I eyed my taxi driver, if he had a nasty look, I was going to run. I eyed him up and down. He seemed like a decent person.. And no cigarette stench. Good, I wasn’t going to die of second-hand smoking. I settled back, relieved.

I was all prepared to do nothing else but daydream about my soon-to-be bestseller novel. I was about to be hailed as the Malaysian J.K. Rowling when the driver’s voice broke through my thoughts.

Dik, umur berapa?” (Child, how old are you?) Why on earth was he asking me this?

Uneasily, I answered. “Oh, err, sixteen.”

Kakak saya dua, belajar sama sekolah dengan you.” (My two older sisters studied in the same school as you.) He said proudly to me.

Right, and I should care because? I just replied, “Ah.”

Unluckily for me, we got stuck in traffic congestion. It was rush hour after all.

Aiyo, jam lagi. (Aiyo, more traffic congestion.) You know ah, twenty years ago, this very road was much smaller, always jam. Now bigger, more lanes, also jam. More cars lah now!”
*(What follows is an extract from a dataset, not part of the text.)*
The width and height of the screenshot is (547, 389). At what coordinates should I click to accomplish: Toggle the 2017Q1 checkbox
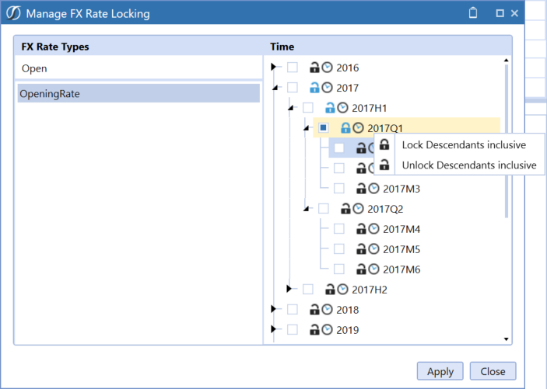tap(323, 128)

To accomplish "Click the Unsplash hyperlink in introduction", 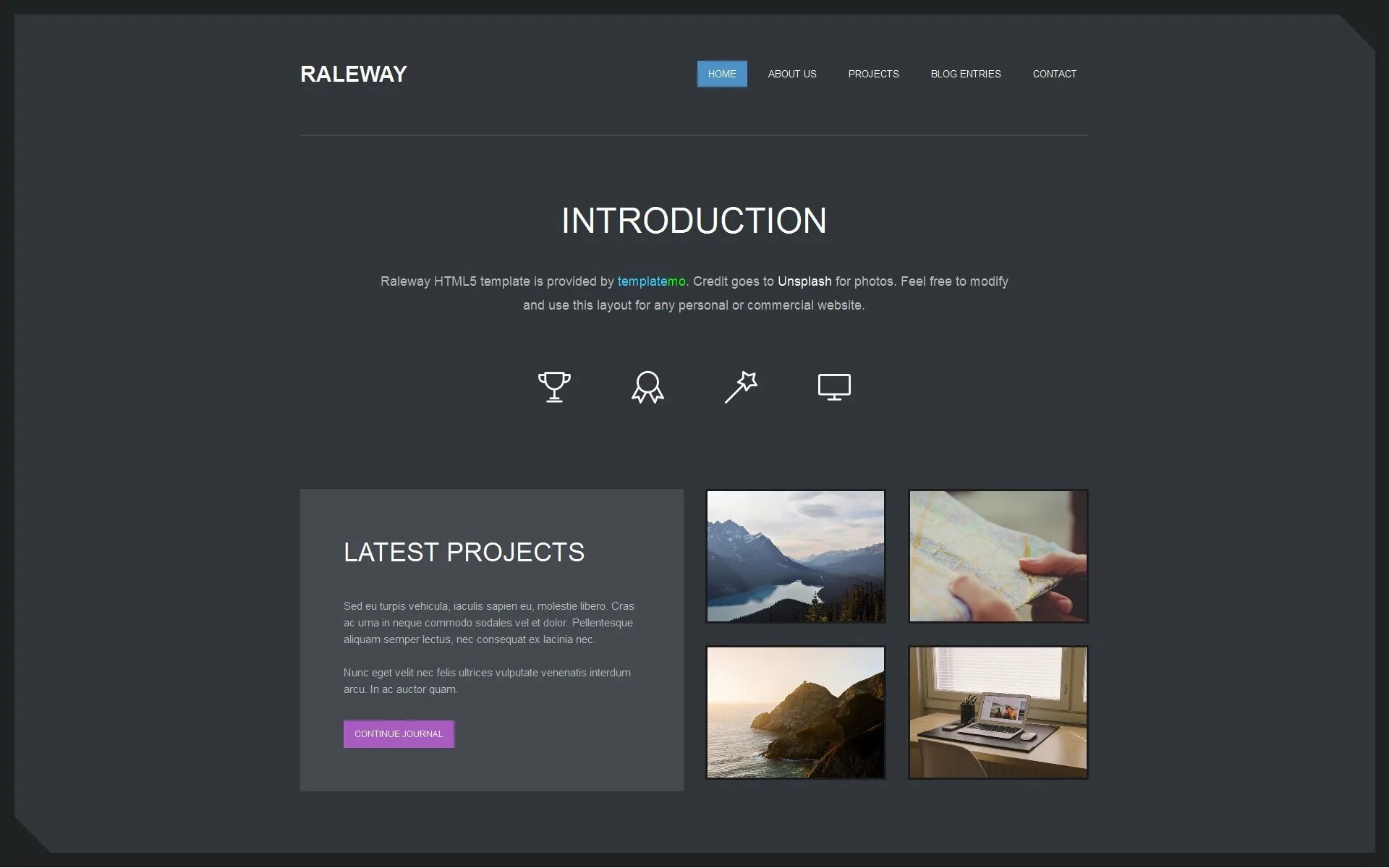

He was speaking as if he were ancient. I eyed him and could spot no white hair in his mane of black. I think he was younger than my parents. I wondered about his age. I ‘aahed’ and ‘oohed’. I didn’t want to be rude. I just wasn’t brought up that way. I just hoped he would shut up soon. I just wasn’t interested in his stories, and being left alone was just fine with me. I should’ve gotten another taxi, I thought wistfully. One with a less chatty driver.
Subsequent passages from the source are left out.